| Instruction |
Copy the lines below word for word, from the line that contains "Open 职业技能等级认定机构备案申报平台 icon" through the line that contains "Action: [370, 22]", both included.

[Interface element records]
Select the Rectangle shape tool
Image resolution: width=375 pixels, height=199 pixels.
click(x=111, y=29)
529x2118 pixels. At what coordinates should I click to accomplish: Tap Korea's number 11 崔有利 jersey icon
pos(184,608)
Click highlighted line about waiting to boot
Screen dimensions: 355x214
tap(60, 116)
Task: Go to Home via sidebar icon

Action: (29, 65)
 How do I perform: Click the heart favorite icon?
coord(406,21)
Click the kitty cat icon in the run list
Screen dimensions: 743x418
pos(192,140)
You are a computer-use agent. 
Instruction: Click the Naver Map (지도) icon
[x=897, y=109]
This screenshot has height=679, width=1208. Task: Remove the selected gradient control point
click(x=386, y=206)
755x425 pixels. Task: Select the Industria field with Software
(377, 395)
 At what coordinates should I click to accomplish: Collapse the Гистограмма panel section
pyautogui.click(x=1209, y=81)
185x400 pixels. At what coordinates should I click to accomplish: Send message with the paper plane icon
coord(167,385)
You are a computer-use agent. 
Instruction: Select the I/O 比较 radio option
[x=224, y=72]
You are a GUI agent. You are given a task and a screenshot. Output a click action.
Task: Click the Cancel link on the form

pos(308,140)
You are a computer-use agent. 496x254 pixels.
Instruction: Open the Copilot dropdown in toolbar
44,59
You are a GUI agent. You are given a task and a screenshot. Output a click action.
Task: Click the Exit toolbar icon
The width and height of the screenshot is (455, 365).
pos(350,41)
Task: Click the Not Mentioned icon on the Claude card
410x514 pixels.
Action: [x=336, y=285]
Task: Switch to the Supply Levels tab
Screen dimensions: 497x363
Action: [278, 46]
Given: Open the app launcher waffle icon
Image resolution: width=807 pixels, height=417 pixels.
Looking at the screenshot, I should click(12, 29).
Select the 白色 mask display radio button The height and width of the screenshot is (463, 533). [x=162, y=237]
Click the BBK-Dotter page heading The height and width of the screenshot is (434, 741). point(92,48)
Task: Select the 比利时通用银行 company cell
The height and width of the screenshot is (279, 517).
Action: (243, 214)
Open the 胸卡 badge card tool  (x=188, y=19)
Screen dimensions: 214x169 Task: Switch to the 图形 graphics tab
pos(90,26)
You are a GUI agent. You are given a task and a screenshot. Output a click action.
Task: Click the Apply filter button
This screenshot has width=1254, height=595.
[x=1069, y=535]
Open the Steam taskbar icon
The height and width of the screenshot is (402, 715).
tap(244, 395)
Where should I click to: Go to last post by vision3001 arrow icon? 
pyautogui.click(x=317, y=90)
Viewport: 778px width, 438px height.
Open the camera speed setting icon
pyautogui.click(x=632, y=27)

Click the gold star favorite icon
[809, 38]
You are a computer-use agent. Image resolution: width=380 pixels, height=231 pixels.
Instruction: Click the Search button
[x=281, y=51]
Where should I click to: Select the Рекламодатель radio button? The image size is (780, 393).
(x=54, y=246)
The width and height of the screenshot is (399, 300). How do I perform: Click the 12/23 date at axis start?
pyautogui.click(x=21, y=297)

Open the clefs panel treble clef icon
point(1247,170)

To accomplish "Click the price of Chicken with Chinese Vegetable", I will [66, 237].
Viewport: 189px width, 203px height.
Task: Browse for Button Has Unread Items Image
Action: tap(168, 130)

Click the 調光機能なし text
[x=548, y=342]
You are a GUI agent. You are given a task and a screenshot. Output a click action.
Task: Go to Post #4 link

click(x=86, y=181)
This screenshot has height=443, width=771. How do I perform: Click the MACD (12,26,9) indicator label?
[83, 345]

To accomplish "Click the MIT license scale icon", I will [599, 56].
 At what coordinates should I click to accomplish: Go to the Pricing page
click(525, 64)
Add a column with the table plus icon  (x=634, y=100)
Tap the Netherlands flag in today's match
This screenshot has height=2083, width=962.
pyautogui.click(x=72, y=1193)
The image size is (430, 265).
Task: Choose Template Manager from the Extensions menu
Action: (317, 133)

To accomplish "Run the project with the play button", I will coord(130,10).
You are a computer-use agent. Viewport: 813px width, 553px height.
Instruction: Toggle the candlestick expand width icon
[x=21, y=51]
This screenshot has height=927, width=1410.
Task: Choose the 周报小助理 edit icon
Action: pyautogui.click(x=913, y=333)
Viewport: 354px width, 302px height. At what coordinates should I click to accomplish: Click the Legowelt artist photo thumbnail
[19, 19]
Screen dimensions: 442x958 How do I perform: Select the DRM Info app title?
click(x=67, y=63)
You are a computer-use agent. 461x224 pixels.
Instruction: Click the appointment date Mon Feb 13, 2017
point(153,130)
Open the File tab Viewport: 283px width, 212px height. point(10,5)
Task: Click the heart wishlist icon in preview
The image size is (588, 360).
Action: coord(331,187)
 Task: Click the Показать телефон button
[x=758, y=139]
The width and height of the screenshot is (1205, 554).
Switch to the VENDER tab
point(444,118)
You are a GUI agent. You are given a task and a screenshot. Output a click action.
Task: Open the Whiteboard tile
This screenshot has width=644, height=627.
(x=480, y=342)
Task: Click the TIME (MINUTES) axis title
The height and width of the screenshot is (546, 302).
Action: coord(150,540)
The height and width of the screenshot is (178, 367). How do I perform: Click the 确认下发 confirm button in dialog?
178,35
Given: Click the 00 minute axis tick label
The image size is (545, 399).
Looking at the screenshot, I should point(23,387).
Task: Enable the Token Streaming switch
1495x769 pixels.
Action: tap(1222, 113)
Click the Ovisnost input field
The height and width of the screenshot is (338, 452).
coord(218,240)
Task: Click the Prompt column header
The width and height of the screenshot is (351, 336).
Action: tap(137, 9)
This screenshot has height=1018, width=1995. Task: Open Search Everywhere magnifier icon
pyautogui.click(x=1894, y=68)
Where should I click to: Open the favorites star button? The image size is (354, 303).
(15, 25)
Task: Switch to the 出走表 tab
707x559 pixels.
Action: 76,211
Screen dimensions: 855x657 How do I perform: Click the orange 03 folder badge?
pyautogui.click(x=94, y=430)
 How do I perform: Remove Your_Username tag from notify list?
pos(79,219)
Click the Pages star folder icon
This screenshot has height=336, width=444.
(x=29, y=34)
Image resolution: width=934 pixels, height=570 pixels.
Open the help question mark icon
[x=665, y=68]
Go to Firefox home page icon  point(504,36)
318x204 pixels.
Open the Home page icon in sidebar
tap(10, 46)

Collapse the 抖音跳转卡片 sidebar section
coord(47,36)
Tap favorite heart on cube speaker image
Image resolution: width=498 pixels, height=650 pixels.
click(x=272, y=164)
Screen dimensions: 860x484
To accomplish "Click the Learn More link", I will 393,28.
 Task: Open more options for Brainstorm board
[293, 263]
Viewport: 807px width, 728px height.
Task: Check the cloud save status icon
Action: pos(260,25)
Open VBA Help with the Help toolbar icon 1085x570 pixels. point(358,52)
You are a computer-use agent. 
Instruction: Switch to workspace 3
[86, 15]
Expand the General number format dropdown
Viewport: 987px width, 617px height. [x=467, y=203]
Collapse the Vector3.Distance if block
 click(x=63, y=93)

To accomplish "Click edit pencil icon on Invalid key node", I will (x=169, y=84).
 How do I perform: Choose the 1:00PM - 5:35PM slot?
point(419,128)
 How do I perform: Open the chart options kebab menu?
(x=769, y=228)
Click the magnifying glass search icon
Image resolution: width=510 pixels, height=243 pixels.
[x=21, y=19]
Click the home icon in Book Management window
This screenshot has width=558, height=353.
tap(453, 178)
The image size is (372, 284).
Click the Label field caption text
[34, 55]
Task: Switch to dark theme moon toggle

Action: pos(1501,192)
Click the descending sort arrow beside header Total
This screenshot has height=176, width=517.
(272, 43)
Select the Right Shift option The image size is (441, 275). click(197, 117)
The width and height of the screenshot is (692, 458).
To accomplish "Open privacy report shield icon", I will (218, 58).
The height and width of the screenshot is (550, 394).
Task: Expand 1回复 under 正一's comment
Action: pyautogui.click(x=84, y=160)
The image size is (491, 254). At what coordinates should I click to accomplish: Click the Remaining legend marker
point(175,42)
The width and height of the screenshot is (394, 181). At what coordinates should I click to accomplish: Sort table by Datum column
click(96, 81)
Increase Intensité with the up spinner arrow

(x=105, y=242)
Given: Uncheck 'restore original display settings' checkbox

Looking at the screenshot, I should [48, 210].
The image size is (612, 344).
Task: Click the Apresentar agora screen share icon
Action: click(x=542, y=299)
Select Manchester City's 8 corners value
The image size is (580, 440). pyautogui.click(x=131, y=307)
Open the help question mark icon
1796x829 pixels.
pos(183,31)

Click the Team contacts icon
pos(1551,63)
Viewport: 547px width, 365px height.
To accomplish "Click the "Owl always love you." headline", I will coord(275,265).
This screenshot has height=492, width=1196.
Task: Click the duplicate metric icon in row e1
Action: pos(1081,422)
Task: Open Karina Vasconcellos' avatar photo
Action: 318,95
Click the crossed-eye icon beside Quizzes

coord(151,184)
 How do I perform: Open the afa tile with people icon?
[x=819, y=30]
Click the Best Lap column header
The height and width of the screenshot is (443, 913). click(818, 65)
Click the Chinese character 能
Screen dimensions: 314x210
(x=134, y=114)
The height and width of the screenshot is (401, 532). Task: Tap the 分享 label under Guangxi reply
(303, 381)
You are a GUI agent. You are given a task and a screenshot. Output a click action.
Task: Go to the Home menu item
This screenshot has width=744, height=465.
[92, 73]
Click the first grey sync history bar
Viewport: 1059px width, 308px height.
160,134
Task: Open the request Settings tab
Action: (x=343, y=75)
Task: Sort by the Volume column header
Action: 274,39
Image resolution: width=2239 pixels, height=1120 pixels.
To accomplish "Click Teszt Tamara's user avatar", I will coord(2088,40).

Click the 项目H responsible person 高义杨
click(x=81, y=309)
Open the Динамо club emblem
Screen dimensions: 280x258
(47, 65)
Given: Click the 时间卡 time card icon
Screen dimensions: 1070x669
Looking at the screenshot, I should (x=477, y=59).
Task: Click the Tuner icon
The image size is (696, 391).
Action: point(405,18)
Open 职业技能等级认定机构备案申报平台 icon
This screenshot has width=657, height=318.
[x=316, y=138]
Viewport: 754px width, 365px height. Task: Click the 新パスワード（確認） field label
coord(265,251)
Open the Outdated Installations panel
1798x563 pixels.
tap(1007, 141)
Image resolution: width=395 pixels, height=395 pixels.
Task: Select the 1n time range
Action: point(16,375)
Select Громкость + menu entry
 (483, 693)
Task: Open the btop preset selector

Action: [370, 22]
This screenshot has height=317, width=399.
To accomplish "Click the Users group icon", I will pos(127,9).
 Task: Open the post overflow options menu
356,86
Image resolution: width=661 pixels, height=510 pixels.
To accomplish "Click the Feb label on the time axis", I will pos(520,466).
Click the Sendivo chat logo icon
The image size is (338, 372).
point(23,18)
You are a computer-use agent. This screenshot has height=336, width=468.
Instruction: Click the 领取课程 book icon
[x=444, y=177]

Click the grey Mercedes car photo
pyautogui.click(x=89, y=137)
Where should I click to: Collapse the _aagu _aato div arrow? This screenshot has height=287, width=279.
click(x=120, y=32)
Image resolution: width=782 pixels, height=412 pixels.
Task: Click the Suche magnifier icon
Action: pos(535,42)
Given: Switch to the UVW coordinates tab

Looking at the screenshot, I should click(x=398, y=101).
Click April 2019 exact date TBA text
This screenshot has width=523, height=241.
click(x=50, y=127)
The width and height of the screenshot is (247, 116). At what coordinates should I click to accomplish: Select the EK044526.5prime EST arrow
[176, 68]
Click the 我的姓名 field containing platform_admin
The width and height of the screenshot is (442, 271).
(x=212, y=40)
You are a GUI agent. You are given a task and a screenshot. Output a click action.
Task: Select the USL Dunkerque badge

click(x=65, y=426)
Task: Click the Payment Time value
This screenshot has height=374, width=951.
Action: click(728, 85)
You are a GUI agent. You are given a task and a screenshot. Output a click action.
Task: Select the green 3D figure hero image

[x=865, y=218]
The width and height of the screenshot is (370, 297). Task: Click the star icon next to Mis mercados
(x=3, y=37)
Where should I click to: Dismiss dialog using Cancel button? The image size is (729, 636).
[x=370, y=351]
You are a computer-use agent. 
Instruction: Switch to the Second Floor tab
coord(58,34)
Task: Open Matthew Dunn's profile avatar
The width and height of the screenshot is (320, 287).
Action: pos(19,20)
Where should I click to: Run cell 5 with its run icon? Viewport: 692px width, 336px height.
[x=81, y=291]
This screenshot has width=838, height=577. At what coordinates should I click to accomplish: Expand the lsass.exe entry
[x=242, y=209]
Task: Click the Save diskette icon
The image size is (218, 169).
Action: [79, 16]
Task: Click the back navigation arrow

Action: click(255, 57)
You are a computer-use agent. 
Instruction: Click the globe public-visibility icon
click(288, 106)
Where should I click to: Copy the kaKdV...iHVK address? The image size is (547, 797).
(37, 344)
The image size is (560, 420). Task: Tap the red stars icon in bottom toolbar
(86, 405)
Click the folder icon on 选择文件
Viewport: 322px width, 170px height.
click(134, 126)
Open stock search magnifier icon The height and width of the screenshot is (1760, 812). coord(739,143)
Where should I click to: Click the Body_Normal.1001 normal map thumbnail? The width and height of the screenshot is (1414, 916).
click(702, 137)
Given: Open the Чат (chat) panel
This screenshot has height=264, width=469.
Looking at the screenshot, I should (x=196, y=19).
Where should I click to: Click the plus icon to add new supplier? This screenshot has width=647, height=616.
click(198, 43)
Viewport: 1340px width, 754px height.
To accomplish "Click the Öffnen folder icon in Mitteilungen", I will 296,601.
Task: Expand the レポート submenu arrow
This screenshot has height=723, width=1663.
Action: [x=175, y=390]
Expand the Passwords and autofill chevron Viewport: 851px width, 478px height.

| Reply |
Open 职业技能等级认定机构备案申报平台 icon
This screenshot has width=657, height=318.
[x=316, y=138]
Viewport: 754px width, 365px height. Task: Click the 新パスワード（確認） field label
coord(265,251)
Open the Outdated Installations panel
1798x563 pixels.
tap(1007, 141)
Image resolution: width=395 pixels, height=395 pixels.
Task: Select the 1n time range
Action: point(16,375)
Select Громкость + menu entry
 (483, 693)
Task: Open the btop preset selector

Action: [370, 22]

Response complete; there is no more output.